Unnamed: 0,movieId,rating
0,2,3.5
1,29,3.5
2,32,3.5
3,47,3.5
4,50,3.5


In [224]:
# Average all ratings per movie and add 'average' column

# The below ratings.loc function yields a 'chained_assignment' warning (not an error), despite use of df.loc[]. 
# The issue should probably be revisited: https://stackoverflow.com/questions/20625582/how-to-deal-with-settingwithcopywarning-in-pandas

pd.options.mode.chained_assignment = None  # default='warn'

ratings.loc[:,'average'] = ratings.groupby('movieId')['rating'].transform('mean')

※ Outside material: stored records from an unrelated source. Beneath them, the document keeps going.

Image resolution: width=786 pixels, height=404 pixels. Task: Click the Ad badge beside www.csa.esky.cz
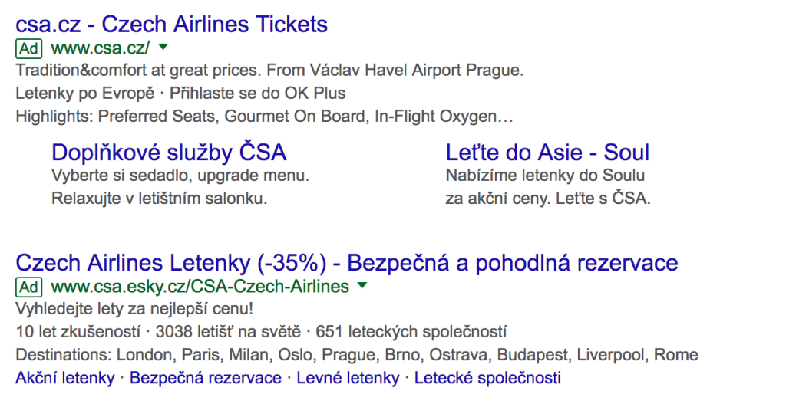(29, 287)
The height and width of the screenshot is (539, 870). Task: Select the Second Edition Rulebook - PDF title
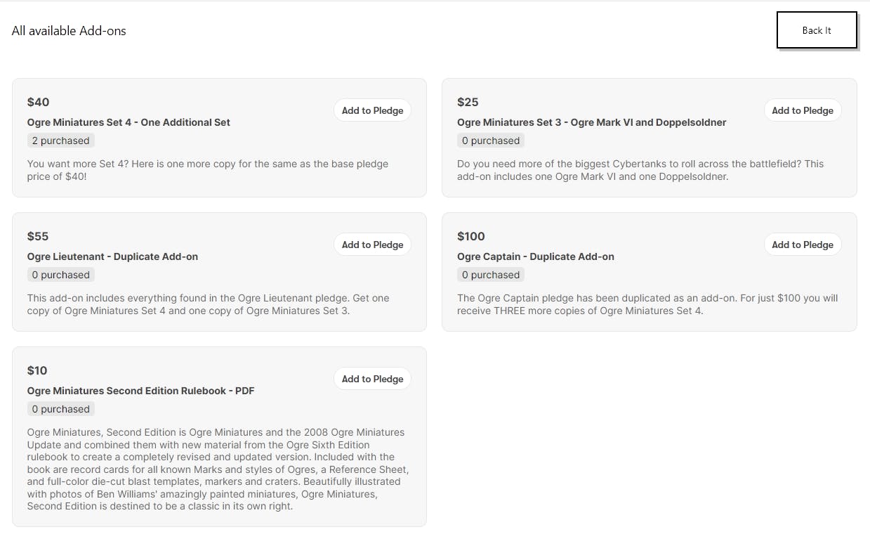[x=140, y=391]
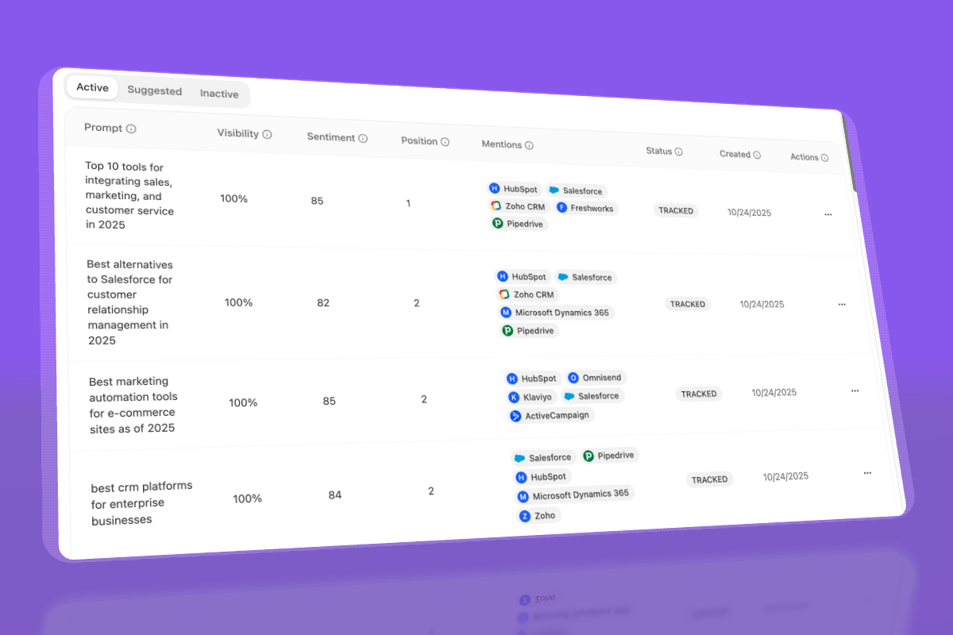Screen dimensions: 953x635
Task: Open the actions menu for the Top 10 tools prompt
Action: [x=828, y=214]
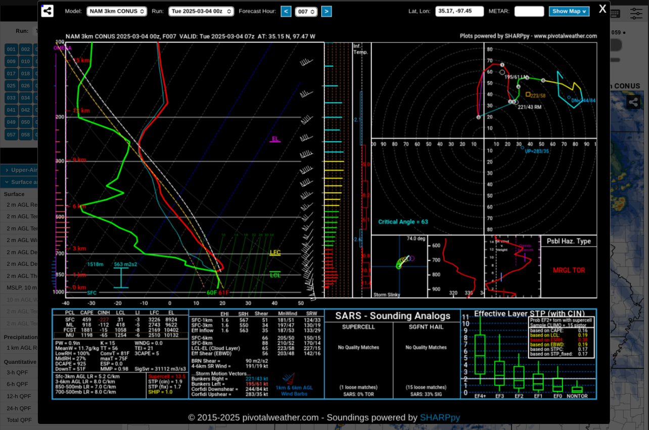Image resolution: width=649 pixels, height=430 pixels.
Task: Select 3-h QPF parameter
Action: click(x=18, y=372)
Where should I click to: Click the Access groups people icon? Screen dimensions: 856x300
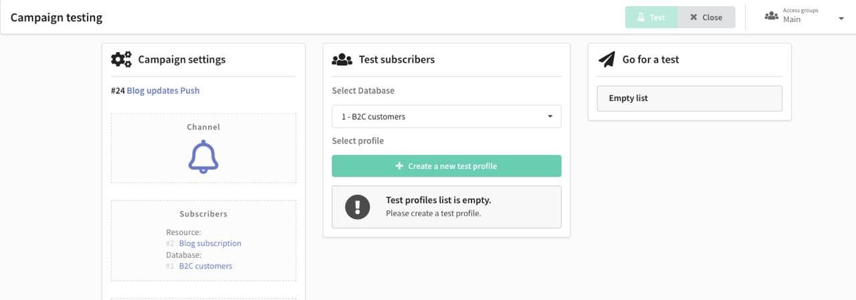pos(771,15)
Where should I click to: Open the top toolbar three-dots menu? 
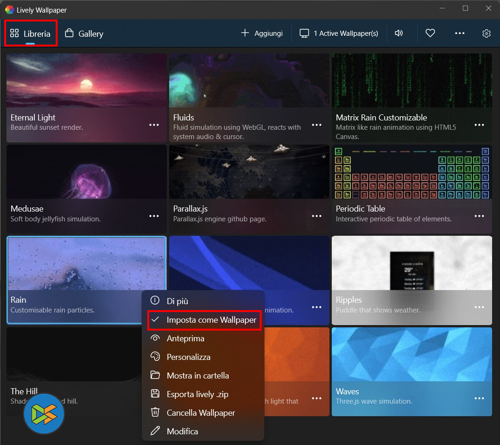460,33
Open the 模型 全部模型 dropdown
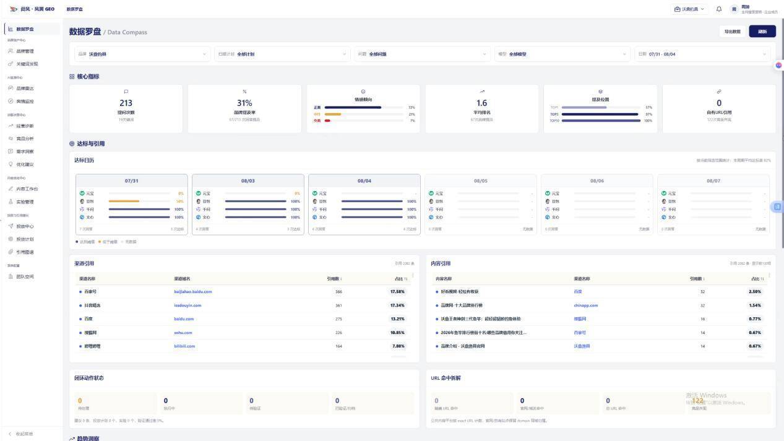784x441 pixels. click(x=562, y=54)
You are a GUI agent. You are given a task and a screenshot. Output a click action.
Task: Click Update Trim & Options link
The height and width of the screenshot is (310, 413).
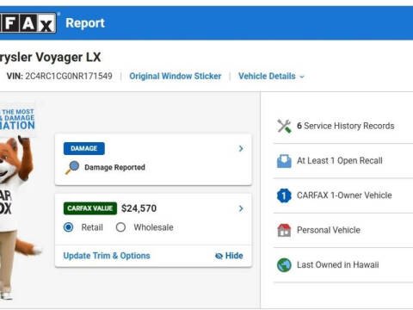(x=107, y=256)
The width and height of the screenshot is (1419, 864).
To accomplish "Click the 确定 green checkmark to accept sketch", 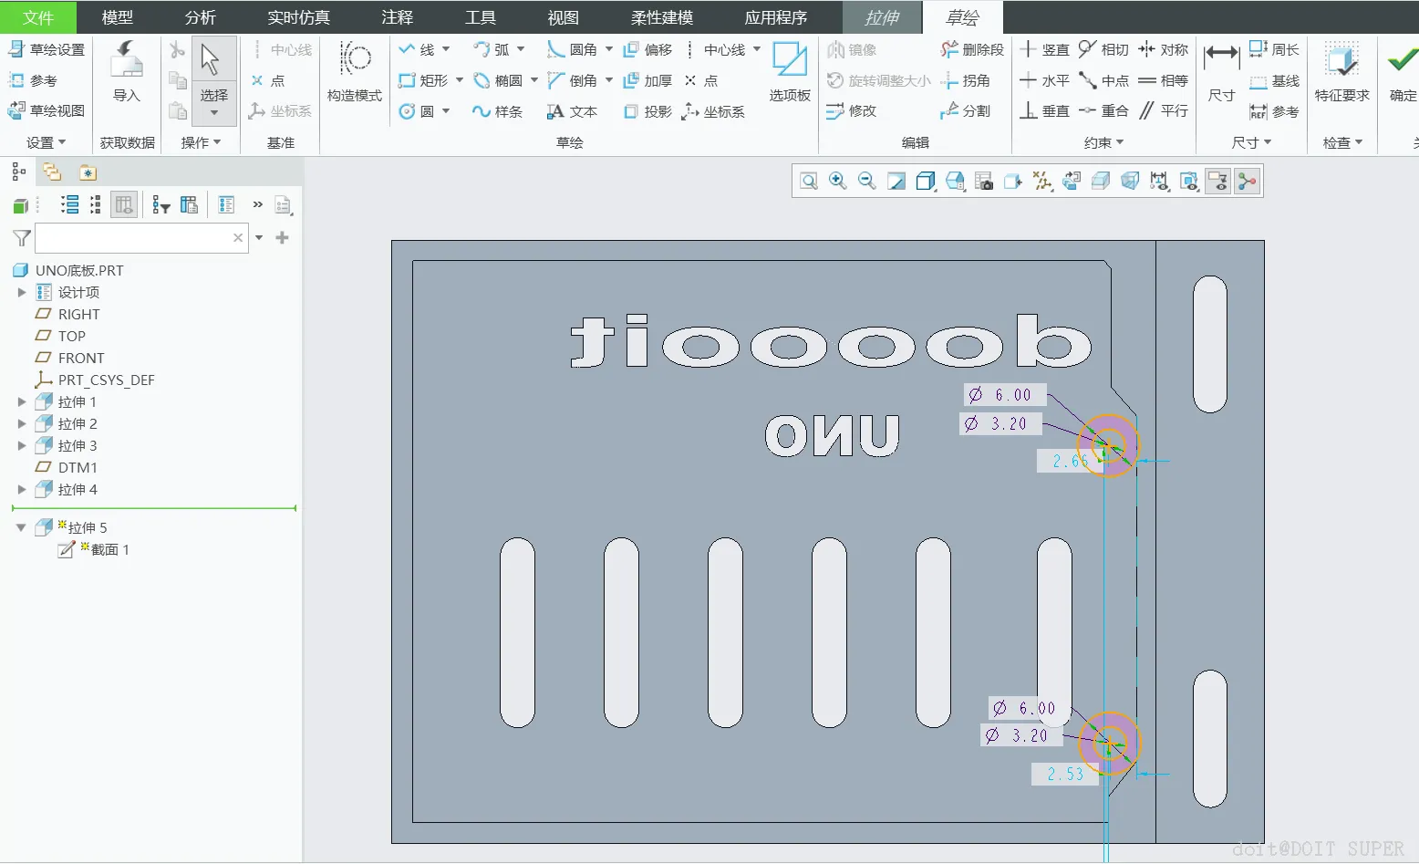I will pyautogui.click(x=1402, y=72).
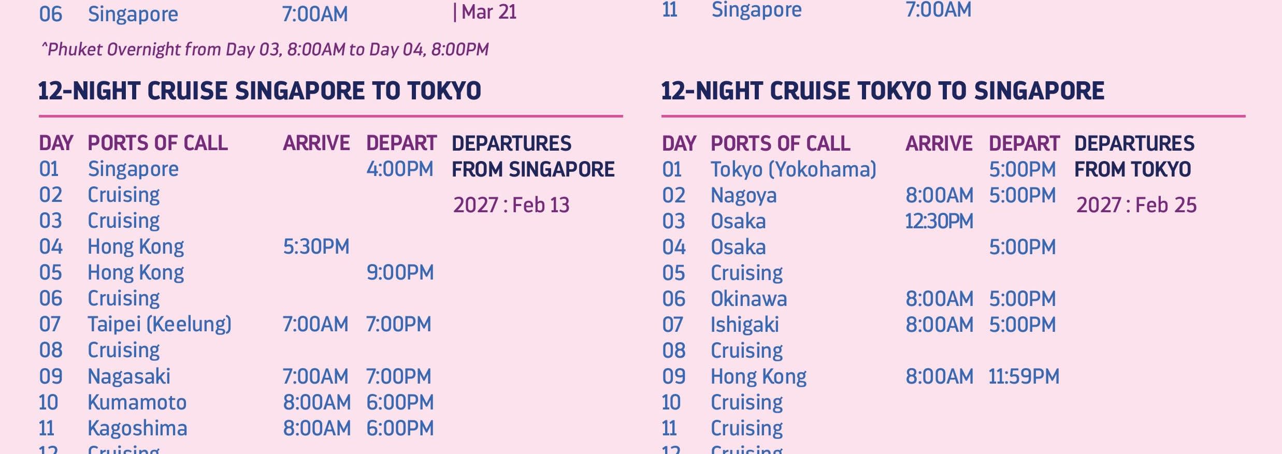The height and width of the screenshot is (454, 1282).
Task: Click the 5:30PM Hong Kong arrival time
Action: click(x=316, y=247)
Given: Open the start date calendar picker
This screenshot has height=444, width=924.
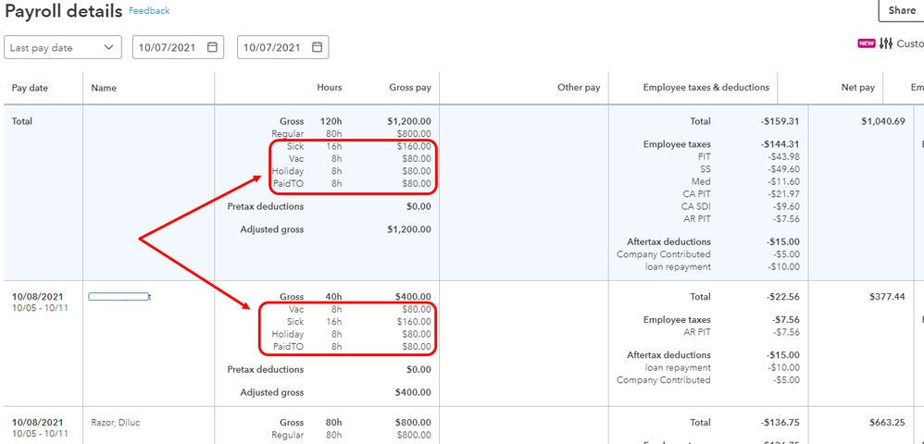Looking at the screenshot, I should pos(213,47).
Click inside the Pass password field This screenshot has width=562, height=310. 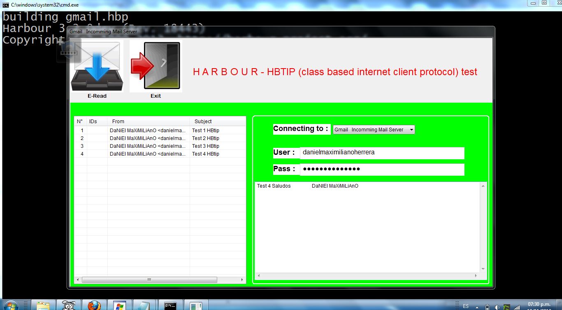click(382, 169)
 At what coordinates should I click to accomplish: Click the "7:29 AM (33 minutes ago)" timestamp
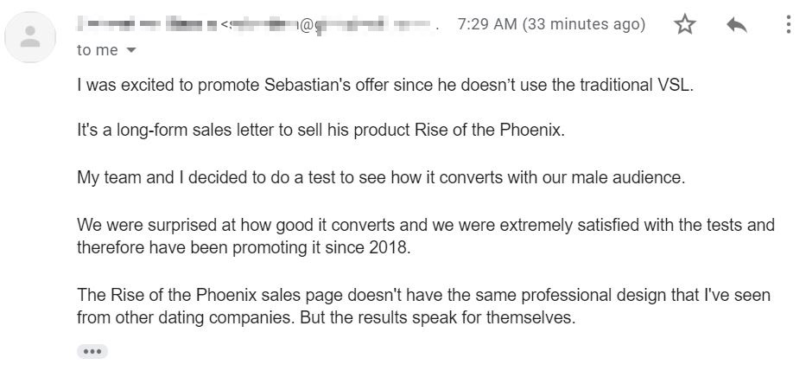(551, 25)
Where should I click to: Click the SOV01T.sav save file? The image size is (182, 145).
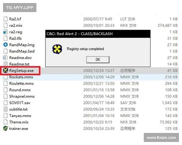[x=20, y=103]
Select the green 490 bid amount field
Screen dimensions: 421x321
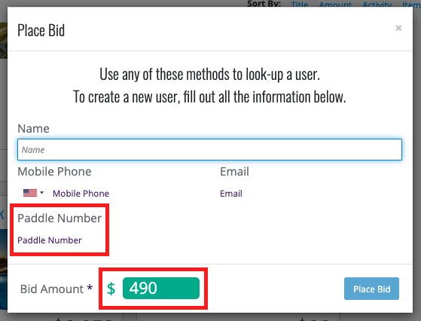(161, 289)
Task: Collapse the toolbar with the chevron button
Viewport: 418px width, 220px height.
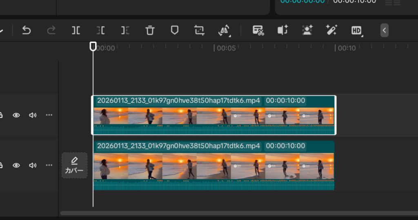Action: click(384, 30)
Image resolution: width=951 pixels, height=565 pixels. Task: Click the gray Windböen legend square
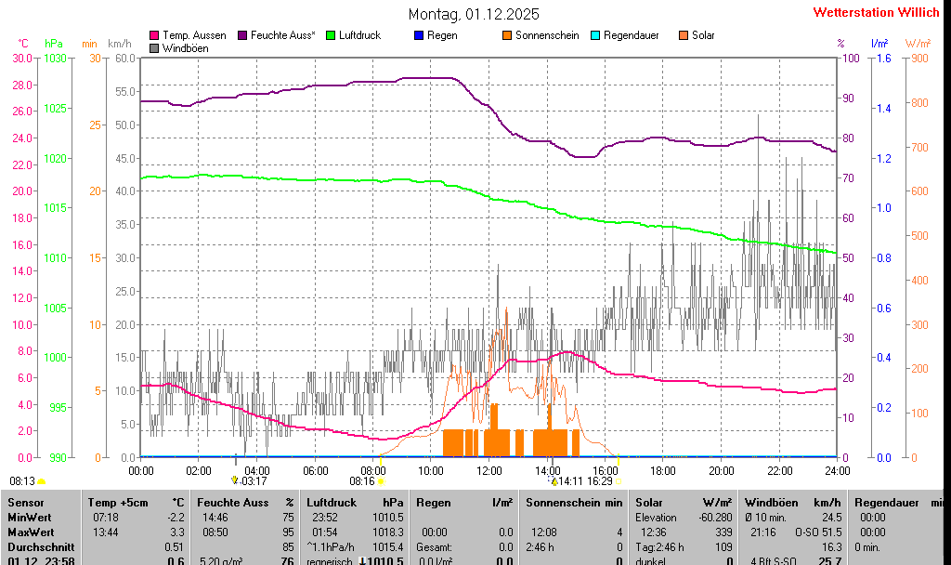155,48
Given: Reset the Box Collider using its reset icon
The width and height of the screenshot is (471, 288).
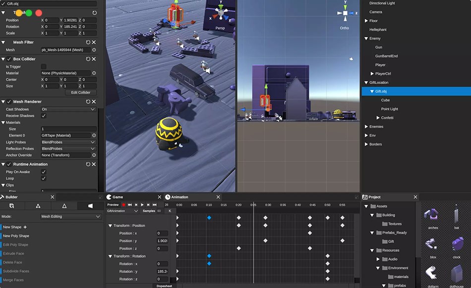Looking at the screenshot, I should tap(87, 59).
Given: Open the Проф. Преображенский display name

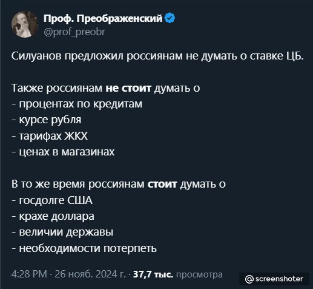Looking at the screenshot, I should (x=103, y=18).
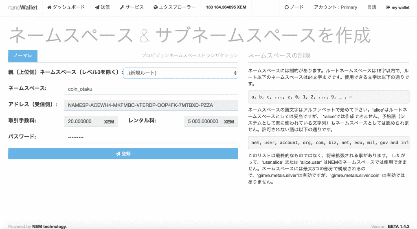417x229 pixels.
Task: Click the reserved words list box
Action: (x=329, y=143)
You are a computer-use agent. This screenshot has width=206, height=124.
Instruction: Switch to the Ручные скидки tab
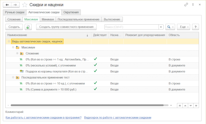15,12
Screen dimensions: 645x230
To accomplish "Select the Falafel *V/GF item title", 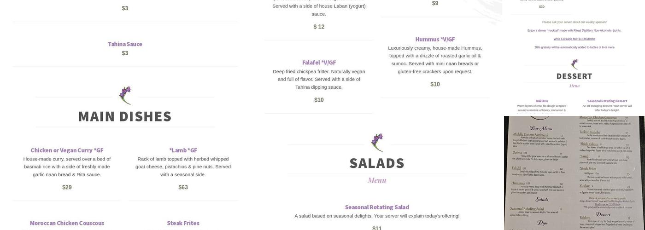I will point(319,63).
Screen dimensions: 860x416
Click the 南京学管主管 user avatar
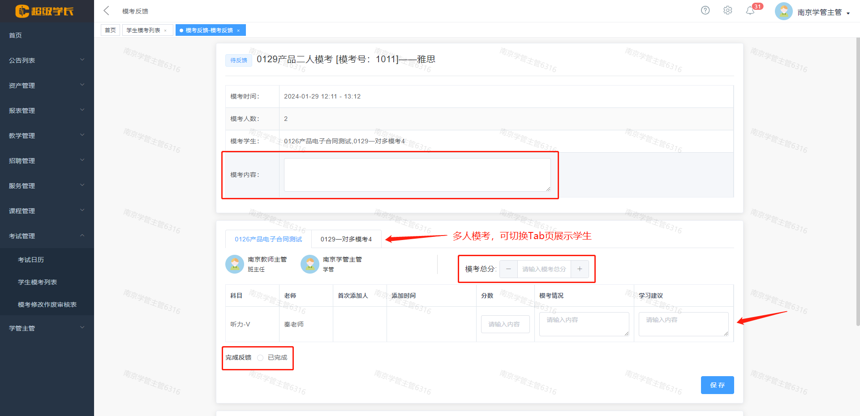click(x=783, y=12)
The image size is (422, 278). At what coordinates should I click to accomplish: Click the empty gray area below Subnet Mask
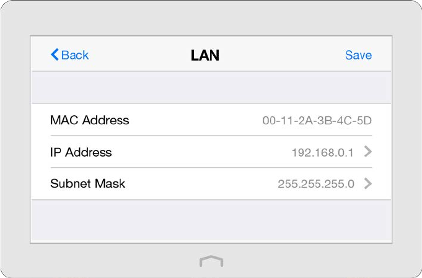[211, 220]
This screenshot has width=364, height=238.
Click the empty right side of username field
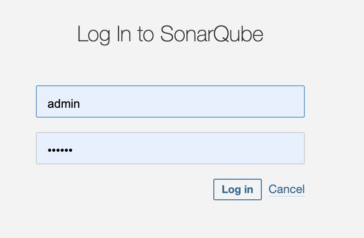tap(251, 102)

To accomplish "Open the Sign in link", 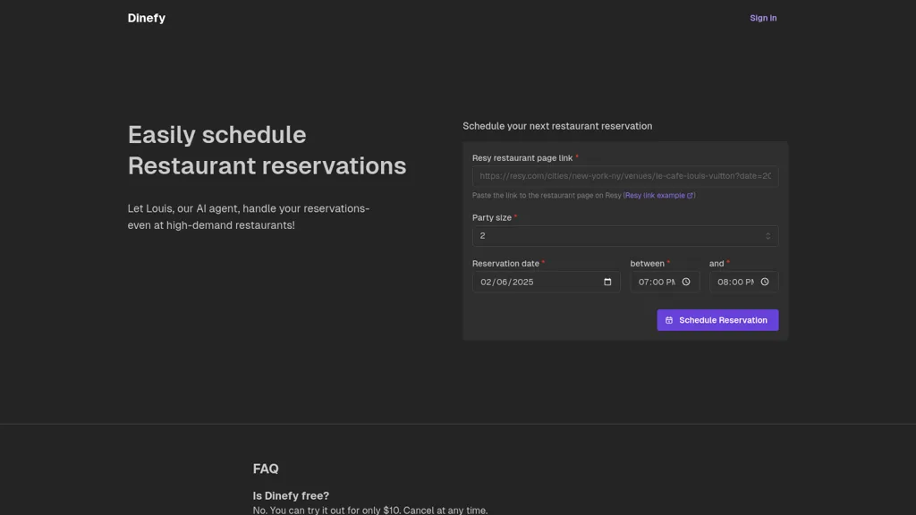I will tap(763, 18).
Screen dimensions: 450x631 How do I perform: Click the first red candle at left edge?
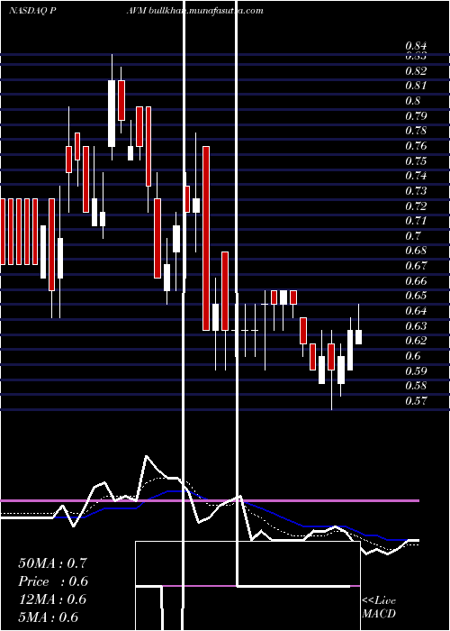(x=3, y=232)
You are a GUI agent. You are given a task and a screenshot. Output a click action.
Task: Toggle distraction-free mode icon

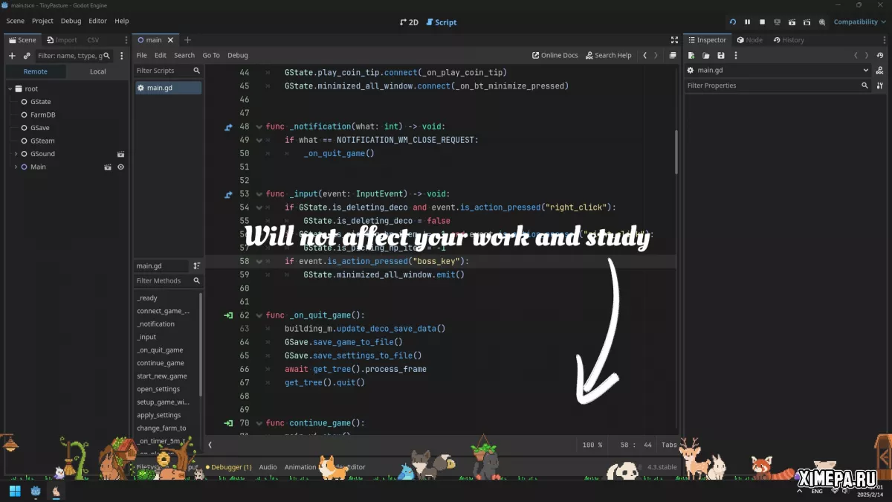[674, 40]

print('Average Ratings for All Movies')
ratings.head()

Average Ratings for All Movies


Unnamed: 0,movieId,rating,average
0,2,3.5,3.211977
1,29,3.5,3.95223
2,32,3.5,3.898055
3,47,3.5,4.053493
4,50,3.5,4.334372


In [227]:
# Remove duplicate ratings rows from ratings, drop rating column

print('Before\n', ratings.shape)

average_ratings = ratings.drop_duplicates(subset=['movieId', 'average']).drop(columns=['rating'])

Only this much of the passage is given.